ABOUT THIS EXERCISE: Every line from the line containing "Close the TreeCtrl 5 tab with red X" through the final line of the data is to be printed exactly; no other line is to appear.

*** SUPPLIED DATA ***

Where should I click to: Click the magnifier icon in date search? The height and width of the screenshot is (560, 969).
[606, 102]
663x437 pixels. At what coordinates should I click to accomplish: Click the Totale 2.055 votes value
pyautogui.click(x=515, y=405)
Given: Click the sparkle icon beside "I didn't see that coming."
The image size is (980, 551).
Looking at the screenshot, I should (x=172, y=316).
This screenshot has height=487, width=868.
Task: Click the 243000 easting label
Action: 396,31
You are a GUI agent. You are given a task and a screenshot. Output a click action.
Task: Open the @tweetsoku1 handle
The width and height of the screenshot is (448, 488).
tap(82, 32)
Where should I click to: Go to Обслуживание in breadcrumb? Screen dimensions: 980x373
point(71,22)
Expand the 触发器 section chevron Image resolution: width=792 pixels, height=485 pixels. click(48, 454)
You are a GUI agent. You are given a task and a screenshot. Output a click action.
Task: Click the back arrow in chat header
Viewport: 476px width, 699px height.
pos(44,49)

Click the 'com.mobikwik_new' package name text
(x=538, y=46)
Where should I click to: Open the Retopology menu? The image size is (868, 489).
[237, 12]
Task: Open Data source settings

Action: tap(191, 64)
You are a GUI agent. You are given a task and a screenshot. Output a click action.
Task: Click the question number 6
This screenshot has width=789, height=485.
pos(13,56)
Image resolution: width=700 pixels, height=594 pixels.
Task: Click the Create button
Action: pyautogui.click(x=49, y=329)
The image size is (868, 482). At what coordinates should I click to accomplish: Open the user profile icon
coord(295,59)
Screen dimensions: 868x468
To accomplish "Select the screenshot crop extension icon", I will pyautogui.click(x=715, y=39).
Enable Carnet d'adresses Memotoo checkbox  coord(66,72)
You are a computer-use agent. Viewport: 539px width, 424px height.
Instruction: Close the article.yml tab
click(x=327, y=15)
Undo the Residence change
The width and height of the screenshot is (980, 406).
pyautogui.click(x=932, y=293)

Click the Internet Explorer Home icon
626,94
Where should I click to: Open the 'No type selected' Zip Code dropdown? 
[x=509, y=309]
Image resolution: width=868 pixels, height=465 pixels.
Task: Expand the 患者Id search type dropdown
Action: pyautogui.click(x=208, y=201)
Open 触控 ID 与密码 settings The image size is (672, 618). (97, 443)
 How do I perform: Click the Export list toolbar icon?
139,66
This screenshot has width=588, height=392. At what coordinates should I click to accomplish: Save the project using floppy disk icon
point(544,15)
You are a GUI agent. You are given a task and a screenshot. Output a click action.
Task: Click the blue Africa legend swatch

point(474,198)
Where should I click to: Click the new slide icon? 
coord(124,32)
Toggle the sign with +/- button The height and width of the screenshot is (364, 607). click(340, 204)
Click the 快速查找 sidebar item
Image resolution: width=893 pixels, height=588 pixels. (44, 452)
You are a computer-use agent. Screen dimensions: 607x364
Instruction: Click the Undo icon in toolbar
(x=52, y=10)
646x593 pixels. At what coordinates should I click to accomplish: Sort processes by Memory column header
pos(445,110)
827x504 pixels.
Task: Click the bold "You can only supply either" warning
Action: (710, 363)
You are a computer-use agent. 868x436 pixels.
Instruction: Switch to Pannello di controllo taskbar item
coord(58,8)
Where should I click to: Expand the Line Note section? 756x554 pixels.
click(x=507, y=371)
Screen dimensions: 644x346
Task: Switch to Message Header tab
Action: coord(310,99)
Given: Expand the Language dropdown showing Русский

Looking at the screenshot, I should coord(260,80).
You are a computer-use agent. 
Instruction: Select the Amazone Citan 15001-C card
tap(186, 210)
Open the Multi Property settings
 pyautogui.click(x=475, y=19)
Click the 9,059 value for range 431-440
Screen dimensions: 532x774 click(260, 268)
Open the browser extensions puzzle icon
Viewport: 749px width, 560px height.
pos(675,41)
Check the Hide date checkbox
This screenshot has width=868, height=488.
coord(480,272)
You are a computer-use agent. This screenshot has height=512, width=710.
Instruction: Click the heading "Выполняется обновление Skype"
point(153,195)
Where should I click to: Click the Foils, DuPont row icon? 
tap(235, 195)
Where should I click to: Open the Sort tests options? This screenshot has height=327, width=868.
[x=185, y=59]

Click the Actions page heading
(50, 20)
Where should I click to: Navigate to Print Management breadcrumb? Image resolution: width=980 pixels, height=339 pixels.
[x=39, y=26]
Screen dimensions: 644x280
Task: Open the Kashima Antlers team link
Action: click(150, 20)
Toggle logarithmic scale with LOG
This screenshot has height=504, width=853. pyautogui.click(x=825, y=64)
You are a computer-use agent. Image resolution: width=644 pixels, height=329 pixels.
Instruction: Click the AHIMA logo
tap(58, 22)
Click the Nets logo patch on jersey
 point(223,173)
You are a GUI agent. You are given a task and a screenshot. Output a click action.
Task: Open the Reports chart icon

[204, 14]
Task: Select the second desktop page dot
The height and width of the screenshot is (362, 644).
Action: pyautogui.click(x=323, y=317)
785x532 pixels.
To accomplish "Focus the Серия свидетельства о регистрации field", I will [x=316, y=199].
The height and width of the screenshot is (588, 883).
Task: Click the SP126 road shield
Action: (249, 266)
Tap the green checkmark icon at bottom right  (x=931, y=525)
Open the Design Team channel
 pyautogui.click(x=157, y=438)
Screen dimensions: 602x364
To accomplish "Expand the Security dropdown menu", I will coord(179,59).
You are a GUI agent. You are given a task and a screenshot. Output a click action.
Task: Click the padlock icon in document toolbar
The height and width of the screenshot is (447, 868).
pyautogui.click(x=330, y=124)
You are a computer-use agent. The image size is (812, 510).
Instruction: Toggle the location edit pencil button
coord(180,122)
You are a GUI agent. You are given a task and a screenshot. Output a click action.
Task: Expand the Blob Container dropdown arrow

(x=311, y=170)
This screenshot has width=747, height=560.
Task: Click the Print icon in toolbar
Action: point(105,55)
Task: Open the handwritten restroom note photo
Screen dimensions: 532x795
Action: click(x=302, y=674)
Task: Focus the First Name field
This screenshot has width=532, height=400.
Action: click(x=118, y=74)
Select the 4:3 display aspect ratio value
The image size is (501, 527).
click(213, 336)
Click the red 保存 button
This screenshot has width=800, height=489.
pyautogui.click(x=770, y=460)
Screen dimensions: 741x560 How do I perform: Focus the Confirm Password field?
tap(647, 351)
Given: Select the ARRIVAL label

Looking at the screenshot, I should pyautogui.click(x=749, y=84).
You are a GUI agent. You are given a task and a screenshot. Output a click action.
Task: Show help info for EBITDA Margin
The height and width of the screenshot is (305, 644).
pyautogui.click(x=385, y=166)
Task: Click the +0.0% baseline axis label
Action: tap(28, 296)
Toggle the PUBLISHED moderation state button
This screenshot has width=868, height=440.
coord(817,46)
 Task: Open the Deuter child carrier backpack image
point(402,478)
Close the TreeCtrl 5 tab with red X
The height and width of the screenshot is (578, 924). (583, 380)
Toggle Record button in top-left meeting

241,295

*** End of SUPPLIED DATA ***

RESPONSE BELOW:
Close the TreeCtrl 5 tab with red X
The height and width of the screenshot is (578, 924). (583, 380)
Toggle Record button in top-left meeting

241,295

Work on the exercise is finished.